American educator, social worker and prison reformer
Frances Joseph-Gaudet (1861 – December 1934) was an American educator, social worker and prison

reformer, honored as a saint in the Episcopal Church.

==Early and family life==
Born in a cabin in Holmesville, Pike County, Mississippi during the American Civil War to a mother of Native American descent and an enslaved father, Frances was raised by her grandparents.

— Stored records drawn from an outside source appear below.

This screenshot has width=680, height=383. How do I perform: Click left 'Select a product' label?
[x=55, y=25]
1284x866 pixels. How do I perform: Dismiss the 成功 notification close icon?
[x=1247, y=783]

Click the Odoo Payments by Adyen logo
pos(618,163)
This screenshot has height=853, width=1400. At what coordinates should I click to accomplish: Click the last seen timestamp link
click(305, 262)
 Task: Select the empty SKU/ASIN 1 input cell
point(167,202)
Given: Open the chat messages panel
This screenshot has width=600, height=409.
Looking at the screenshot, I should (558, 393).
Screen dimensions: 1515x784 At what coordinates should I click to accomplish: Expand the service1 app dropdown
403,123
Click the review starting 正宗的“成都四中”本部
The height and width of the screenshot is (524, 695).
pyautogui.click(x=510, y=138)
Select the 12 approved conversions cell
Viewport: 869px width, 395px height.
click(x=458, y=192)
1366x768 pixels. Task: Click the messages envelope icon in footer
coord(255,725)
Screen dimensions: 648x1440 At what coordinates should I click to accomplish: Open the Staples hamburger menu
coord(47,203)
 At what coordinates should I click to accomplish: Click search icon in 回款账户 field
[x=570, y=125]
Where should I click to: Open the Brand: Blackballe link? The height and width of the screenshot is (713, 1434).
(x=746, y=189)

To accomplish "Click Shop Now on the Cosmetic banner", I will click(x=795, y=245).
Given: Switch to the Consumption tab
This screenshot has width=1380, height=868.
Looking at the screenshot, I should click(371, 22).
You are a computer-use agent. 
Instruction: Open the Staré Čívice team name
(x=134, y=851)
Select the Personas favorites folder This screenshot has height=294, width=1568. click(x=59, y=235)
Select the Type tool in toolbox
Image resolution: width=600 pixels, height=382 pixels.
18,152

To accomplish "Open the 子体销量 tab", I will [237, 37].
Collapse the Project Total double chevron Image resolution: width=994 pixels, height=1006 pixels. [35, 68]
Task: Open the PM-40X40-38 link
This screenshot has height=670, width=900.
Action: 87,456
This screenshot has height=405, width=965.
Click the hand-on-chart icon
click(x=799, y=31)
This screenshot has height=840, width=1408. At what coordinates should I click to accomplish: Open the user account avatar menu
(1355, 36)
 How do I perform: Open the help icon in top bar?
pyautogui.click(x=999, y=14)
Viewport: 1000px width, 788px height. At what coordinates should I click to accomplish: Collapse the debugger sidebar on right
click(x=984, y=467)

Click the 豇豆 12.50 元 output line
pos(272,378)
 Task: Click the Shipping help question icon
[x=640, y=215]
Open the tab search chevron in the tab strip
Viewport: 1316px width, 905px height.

Many people from New Orleans used to summer in Holmesville, and as a teenager Gaudet went to New Orleans to live with her brother and attend Straight College. She married at age 17, but after 10 years of marriage, Joseph-Gaudet petitioned for a divorce on grounds of her husband's alcoholism. Thus, the young mother had three children to raise alone.

==Career==
Although supporting herself and her children as a seamstress, the young mother dedicated her life to social work and prison reform. She worked with the Prison Reform Association, becoming a major activist in prison and education reform at the turn of the century. In 1894, Joseph-Gaudet started holding prayer meetings for black prisoners. She helped in any way she could, writing and delivering letters, and found them clothing. She later extended this ministry to white prisoners as well.

Her dedication to the imprisoned and to penal reform won Joseph-Gaudet the respect of prison officials, city authorities, the Governor of Louisiana, and the Prison Reform Association. In 1900 she became a delegate to the Women’s Christian Temperance Union international convention in Edinburgh, Scotland. Upon returning, Joseph-Gaudet began attending sessions of the new juvenile court in New Orleans and taking responsibility for young offenders, especially young blacks arrested for a misdemeanor or vagrancy.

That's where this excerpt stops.